Economia
Milei elogia Irlanda, mas ignora nuances econômicas importantes
Apesar das referências de Milei ao PIB da Irlanda, economistas alertam para a complexidade dos números, ressaltando que a realidade é bem diferente.
O presidente Javier Milei tem se mostrado aspirante a um modelo econômico semelhante ao da Argentina, espelhando a trajetória da Irlanda nas últimas três décadas. No entanto, a realidade da Irlanda é mais complexa do que as afirmações simplistas de Milei.
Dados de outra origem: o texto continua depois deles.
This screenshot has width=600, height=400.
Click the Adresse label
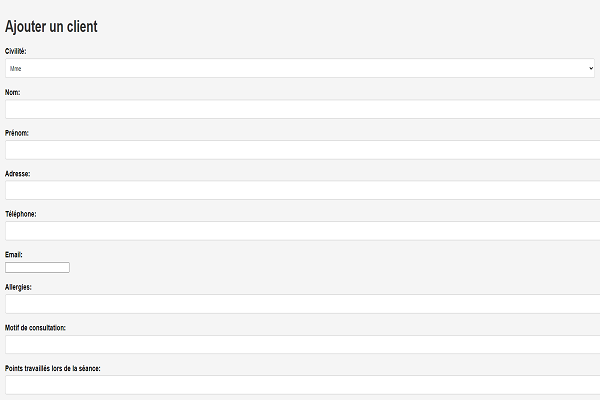(x=17, y=173)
Como um outsider libertário que assumiu o poder no ano passado, Milei faz questão de destacar as referências ao país europeu em seus discursos. Por outro lado, enquanto o produto interno bruto (PIB) da Argentina deve registrar uma queda de 3% este ano, uma recuperação robusta é esperada para 2025, à medida que seu plano de austeridade começa a fazer efeito.
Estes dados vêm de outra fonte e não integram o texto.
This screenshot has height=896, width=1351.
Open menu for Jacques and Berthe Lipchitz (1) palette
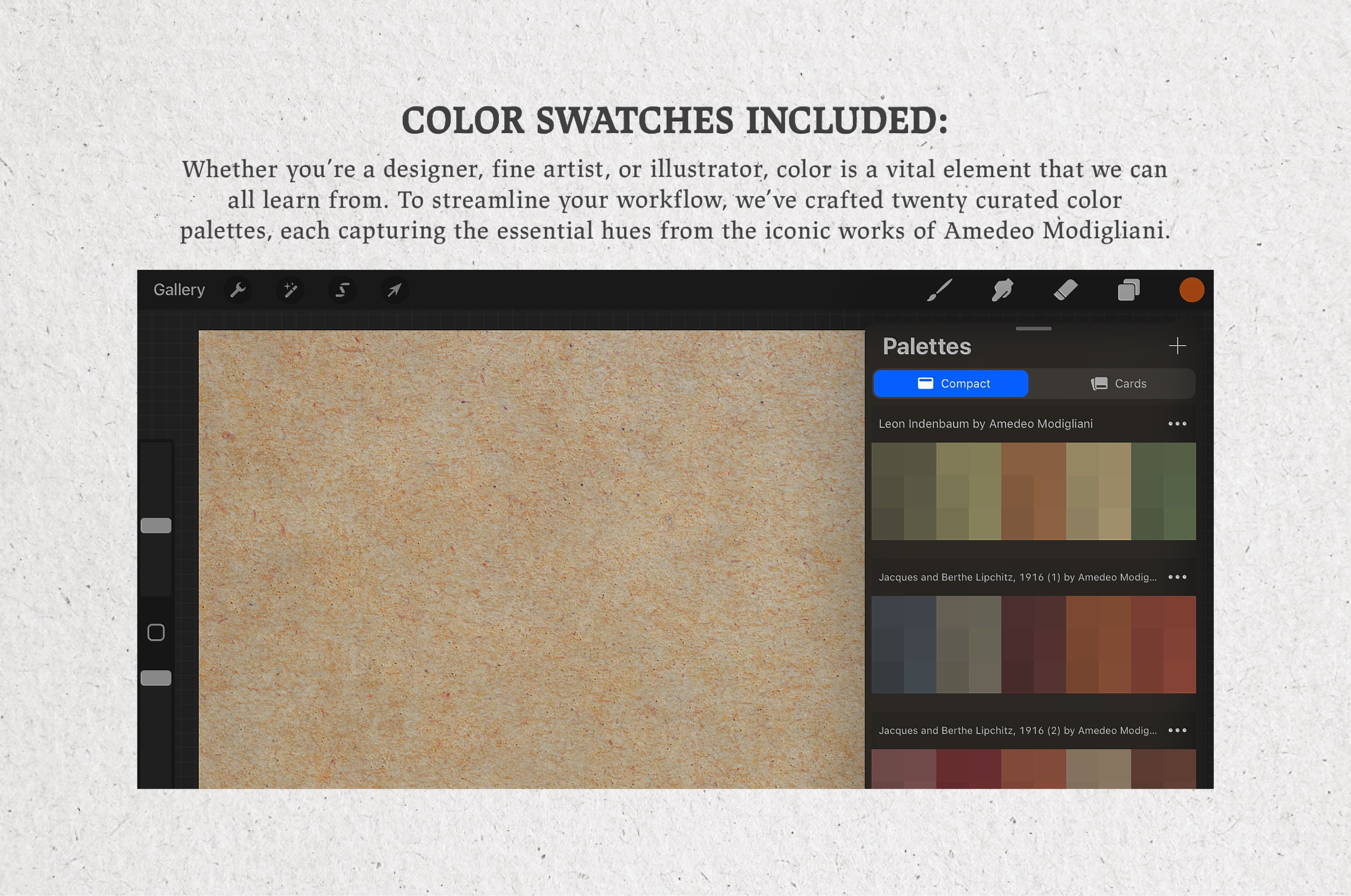tap(1178, 577)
“Meu modelo é semelhante ao da Irlanda,” afirmou Milei em um discurso durante uma conferência em Mar del Plata. Ele destacou que “a Irlanda passou de ser o país mais miserável da Europa há 40 anos para hoje ter um PIB per capita 50% maior que o dos Estados Unidos.” Contudo, essa comparação ignora as particularidades da economia irlandesa.
A embaixada da Irlanda em Buenos Aires já percebeu o interesse dos argentinos sobre o modelo econômico irlandês. Esta semana, o economista Alan Barrett, diretor do Instituto de Pesquisa Econômica e Social de Dublin, esteve em solo argentino para compartilhar suas experiências e conhecimentos sobre como a Irlanda obteve seus avanços econômicos.
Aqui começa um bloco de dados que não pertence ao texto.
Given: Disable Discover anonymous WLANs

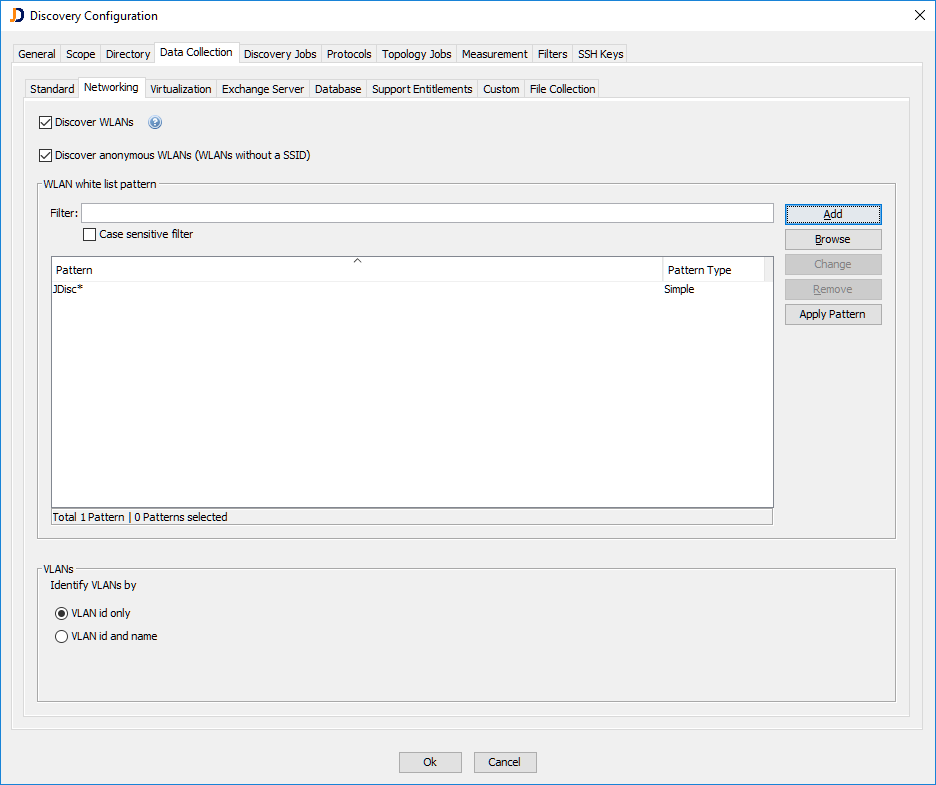Looking at the screenshot, I should pyautogui.click(x=45, y=155).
Desde que Milei começou suas referências à Irlanda, as autoridades irlandesas relataram um “interesse sustentado” por parte dos argentinos, que se concentram no PIB da Irlanda e em seu ambiente favorável a negócios. Um porta-voz do departamento de assuntos estrangeiros irlandês disse: “O objetivo da visita foi compartilhar insights sobre o modelo econômico, incluindo desafios e sucessos.”
No entanto, enquanto Milei foca no PIB per capita, Barrett adverte que essa medida não é a mais precisa para entender a realidade da economia. Ele explica que os números são inflacionados pela renda corporativa das multinacionais, o que não reflete a realidade doméstica irlandesa.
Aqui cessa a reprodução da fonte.